The recent flood of emerging home assistants isn’t drying up anytime soon, with Nest revealing a security camera that recognises the owner.
Nest Labs, the company behind the popular smart thermostat product of recent years, isn’t finished with its home invasion.
It now wants to bring greater security to your house, adding parent company Google’s facial recognition technology to a high-resolution home security camera.
This means that the Nest Cam IQ, unveiled this week, will theoretically know who you are, distinguishing you from strangers.
This will be Nest’s first device to draw upon the same human-like skills that Google has been programming into its computers.
And it’s adding to a very busy market.
Attack of the Androids
For example, Android co-founder Andy Rubin this week revealed the Essential Home assistant, which will be open source, allowing all platforms to play around with it.
This could prove quite a quirk, given the obvious problems of compatibility across Apple, Amazon, Google and Samsung products, not to mention those from smaller, regional manufacturers of smart devices.
“All of these [companies] have ecosystem envy and want to create their own ecosystem,” said Rubin. “But consumers don’t want just Samsung stuff in their house. They want diversity.”
But will it work? Will Nest’s smart camera work? Will anything work, long-term?
A 2017 report published by VoiceLabs into the future of AI assistants showed that by the end of this year, there will be an estimated 24.5m voice-activated devices shipped, bringing their total global numbers to around 33m.
Problems emerge
For developers, however, a real problem lies in the years ahead. When we look at the market for Amazon Echo apps – referred to as ‘skills’ – we find that a huge number are quickly dropped by users.
According to the survey, of the 7,000 apps on the Amazon store, 69pc of them have a customer review indicating that many are simply never used.

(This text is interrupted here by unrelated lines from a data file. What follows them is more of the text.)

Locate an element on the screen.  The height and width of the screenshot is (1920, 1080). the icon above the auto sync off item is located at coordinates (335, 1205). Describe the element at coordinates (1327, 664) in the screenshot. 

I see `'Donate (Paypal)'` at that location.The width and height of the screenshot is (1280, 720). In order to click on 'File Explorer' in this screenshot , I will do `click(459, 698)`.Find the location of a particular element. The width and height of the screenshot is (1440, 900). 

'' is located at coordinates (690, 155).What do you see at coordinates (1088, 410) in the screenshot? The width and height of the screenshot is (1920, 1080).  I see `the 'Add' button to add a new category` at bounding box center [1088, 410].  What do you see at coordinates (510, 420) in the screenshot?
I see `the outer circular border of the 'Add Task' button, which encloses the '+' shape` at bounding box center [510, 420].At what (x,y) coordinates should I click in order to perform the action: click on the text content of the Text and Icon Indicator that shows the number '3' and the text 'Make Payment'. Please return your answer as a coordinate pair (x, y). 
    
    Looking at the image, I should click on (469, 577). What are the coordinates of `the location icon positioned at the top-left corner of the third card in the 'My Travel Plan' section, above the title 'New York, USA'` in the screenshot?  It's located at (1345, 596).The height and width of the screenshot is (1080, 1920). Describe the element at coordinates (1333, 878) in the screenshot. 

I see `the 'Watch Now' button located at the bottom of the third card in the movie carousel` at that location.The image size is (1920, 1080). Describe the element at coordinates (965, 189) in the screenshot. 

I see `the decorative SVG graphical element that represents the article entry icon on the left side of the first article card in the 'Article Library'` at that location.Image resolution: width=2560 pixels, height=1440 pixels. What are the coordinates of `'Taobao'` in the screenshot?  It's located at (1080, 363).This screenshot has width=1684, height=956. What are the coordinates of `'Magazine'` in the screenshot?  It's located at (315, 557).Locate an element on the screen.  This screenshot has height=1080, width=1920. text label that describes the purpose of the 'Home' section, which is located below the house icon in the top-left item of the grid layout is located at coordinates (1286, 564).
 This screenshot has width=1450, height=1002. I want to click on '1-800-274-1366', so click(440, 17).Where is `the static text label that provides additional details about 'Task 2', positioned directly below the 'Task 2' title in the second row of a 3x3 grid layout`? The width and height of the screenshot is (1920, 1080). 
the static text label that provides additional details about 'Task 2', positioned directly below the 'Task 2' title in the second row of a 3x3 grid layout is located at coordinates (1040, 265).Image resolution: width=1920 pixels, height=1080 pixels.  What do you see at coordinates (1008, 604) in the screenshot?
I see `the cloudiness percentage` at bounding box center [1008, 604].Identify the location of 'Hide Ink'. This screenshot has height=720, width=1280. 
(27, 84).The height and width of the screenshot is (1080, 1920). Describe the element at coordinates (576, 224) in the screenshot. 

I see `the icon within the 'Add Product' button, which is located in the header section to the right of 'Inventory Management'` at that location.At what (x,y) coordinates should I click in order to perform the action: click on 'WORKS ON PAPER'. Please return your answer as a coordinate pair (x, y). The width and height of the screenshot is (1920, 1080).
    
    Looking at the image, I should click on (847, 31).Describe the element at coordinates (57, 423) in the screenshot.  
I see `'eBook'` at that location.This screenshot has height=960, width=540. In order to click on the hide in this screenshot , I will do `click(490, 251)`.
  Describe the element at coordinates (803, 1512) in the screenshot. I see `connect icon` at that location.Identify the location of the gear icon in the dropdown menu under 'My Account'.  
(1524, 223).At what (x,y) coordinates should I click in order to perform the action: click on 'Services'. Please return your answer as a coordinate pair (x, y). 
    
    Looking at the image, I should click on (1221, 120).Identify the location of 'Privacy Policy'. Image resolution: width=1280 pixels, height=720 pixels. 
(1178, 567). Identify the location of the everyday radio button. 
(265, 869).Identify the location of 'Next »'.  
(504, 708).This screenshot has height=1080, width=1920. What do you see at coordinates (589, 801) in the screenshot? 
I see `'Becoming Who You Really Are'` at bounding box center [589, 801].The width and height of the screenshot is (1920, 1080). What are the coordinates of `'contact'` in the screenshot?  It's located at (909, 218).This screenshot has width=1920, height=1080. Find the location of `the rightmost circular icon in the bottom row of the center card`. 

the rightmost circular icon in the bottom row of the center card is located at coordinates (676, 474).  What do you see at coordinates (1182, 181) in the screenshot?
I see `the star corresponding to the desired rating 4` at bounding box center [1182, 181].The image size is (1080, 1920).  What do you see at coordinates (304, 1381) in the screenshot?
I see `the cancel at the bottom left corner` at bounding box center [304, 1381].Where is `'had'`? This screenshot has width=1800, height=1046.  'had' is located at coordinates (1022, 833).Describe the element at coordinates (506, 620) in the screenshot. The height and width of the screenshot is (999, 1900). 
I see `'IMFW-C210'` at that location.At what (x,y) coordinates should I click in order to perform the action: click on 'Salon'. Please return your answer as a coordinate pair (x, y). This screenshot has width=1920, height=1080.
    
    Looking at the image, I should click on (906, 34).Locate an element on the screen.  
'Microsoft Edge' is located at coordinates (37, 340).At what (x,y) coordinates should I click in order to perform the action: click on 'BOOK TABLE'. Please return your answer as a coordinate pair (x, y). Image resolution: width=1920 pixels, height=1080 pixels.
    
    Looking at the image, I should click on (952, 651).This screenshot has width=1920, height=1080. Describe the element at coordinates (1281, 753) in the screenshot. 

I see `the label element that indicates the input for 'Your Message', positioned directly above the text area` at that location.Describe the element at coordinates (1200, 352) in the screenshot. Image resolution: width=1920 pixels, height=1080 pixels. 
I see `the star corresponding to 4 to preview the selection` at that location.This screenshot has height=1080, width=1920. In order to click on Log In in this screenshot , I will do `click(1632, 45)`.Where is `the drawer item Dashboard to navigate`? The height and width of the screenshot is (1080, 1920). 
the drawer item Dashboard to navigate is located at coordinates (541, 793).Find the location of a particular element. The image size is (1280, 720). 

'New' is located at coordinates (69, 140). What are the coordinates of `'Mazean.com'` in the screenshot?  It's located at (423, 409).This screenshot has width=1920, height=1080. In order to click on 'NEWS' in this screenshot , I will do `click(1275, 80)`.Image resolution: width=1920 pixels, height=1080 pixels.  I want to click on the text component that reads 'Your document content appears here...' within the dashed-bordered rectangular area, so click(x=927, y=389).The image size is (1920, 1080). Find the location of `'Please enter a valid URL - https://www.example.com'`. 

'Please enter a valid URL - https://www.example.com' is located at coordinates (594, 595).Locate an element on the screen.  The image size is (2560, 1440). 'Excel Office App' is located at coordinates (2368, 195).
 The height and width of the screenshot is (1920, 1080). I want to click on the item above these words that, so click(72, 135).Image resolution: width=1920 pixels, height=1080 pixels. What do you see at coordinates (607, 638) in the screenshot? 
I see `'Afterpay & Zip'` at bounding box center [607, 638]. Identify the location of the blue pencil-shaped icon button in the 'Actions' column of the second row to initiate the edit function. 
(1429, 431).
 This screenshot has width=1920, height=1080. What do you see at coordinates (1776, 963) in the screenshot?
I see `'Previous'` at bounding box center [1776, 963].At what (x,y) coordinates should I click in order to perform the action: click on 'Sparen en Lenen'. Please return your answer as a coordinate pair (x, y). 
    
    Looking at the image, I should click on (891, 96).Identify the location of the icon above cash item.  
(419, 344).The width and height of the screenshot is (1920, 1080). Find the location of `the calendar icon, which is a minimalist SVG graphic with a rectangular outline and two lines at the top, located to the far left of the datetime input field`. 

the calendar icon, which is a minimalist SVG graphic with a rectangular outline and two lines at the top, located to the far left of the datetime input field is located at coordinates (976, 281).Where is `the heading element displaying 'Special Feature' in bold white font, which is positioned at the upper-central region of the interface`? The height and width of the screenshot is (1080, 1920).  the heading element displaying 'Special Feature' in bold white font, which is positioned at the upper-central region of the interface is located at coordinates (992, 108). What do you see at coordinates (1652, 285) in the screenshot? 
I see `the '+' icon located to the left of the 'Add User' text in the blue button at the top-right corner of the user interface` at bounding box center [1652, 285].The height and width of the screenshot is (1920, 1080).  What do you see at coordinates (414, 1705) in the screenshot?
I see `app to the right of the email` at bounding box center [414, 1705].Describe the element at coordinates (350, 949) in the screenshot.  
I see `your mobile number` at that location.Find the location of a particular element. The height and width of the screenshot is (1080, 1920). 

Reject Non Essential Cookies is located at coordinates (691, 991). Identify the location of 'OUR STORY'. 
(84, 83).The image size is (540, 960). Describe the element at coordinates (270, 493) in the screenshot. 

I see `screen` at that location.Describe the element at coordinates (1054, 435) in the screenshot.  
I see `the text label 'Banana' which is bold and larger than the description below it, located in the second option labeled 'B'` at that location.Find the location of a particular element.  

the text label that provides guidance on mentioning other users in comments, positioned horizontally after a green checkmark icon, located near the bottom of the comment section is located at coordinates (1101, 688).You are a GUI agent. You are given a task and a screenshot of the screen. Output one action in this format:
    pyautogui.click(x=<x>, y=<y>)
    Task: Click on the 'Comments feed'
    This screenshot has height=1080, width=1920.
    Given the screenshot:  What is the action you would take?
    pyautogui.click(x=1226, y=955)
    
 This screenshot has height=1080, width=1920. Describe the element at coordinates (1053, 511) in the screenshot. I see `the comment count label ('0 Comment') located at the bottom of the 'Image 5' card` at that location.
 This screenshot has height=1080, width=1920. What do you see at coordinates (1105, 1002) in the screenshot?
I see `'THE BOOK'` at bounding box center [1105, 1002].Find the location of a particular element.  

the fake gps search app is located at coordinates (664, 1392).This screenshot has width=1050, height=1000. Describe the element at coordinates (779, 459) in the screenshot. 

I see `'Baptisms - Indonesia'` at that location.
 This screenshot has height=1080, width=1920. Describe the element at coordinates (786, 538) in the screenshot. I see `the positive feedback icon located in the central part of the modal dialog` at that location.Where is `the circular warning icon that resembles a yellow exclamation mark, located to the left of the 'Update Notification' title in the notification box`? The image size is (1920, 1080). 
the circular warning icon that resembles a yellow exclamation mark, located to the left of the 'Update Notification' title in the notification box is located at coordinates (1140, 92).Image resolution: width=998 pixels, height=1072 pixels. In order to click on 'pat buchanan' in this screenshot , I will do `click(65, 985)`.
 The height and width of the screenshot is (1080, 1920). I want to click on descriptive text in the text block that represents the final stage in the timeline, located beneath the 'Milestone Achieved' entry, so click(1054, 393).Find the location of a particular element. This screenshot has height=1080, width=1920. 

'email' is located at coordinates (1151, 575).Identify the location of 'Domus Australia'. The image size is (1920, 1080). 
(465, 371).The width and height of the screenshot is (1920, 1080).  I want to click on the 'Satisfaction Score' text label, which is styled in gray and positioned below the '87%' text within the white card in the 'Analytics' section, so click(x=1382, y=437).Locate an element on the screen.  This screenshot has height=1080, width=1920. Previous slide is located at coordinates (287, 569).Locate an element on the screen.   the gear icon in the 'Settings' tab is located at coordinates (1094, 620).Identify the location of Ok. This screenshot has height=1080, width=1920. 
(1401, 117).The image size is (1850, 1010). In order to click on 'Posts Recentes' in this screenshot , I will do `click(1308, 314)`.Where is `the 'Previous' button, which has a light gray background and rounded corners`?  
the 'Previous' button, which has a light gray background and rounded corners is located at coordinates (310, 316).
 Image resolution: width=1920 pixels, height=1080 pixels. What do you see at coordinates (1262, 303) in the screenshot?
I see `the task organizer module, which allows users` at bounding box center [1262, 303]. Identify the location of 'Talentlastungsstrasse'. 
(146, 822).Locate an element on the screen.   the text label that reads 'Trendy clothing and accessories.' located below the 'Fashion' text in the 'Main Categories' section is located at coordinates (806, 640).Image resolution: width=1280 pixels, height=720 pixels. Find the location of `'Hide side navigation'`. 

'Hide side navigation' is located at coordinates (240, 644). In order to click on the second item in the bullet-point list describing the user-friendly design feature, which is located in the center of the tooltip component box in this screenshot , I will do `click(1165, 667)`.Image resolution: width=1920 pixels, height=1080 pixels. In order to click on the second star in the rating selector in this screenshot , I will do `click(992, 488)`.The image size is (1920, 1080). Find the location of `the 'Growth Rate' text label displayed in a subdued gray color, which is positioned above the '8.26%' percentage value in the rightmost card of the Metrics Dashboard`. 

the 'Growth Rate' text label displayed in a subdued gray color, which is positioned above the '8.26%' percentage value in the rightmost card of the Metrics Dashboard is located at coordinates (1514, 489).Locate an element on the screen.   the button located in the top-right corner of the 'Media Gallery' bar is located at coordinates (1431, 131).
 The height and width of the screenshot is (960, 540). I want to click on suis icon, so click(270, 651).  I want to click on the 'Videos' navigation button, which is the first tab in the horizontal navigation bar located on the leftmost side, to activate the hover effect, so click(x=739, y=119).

When expanding this to include other AI home assistants such as Google Home, the research found that as little as 3pc of voice-control apps will survive a second week of use for the average person.
The challenge is for Nest, or any rival company, to build devices or apps that users actually need.
And Nest, in particular, will be pleased with the response from people dealing with privacy and security concerns, as the Nest Cam IQ could well be a winner.
Safety first, but maybe not second
The way that the Nest – or Netatmo, a rival that released a similar camera in 2016 – uses technology within its cameras doesn’t raise serious privacy concerns.
This, according to AP, is because they are only verifying familiar faces, not those of complete strangers.
However, this could all change as camera resolution, zoom capabilities and other complementary functions inevitably find their way into home security camera technology.
“It definitely could become a slippery slope,” said Jennifer Lynch, who specialises in biometrics as a senior staff attorney for the Electronic Frontier Foundation, a digital advocacy group.